==== Excerpted records

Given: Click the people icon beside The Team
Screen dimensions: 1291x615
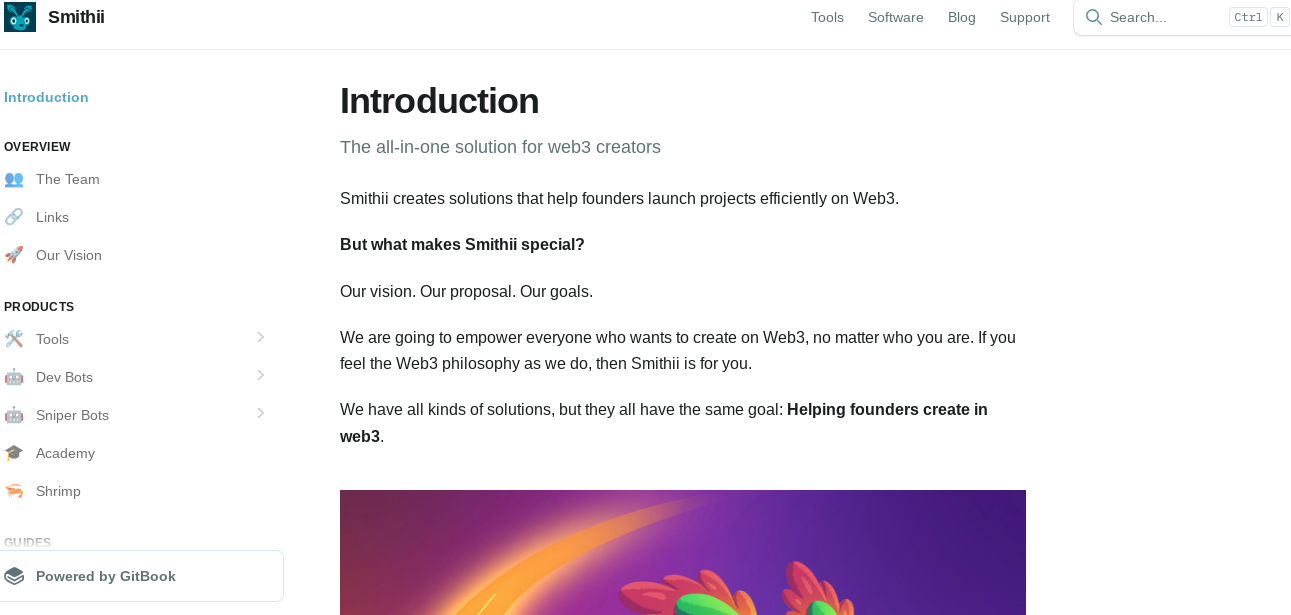Looking at the screenshot, I should point(14,179).
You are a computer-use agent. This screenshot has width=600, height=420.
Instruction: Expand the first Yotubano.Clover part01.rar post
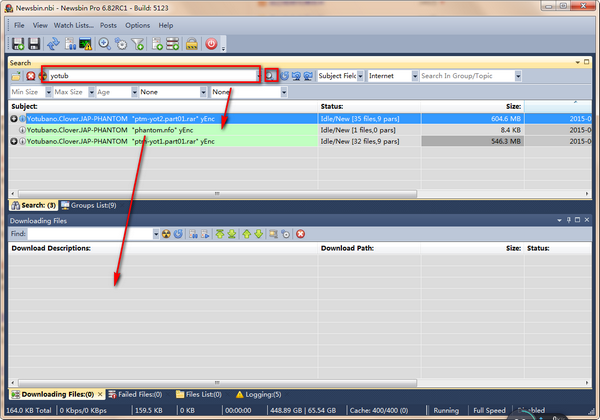tap(14, 118)
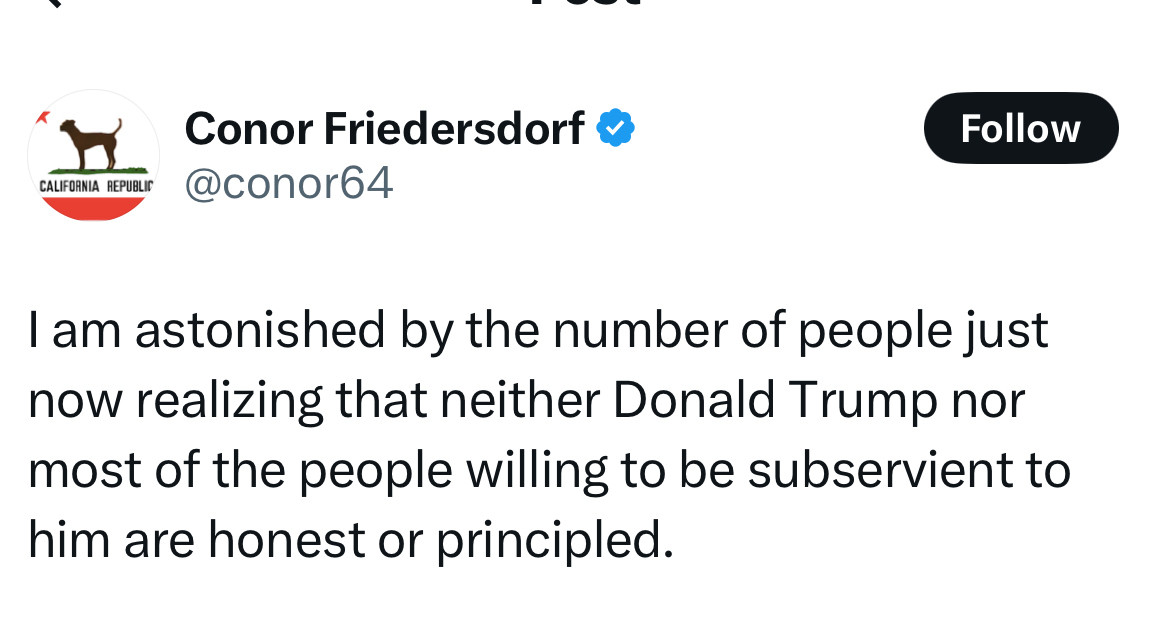Click the blue verified checkmark badge
Viewport: 1170px width, 634px height.
pyautogui.click(x=615, y=128)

========

◆ Work to be completed:
Leave out the images and copy all remaining data word for word.

◆ Answer area:
Given: Click the people icon beside The Team
Screen dimensions: 1291x615
Looking at the screenshot, I should point(14,179).
You are a computer-use agent. This screenshot has width=600, height=420.
Instruction: Expand the first Yotubano.Clover part01.rar post
tap(14, 118)
Click the blue verified checkmark badge
Viewport: 1170px width, 634px height.
pyautogui.click(x=615, y=128)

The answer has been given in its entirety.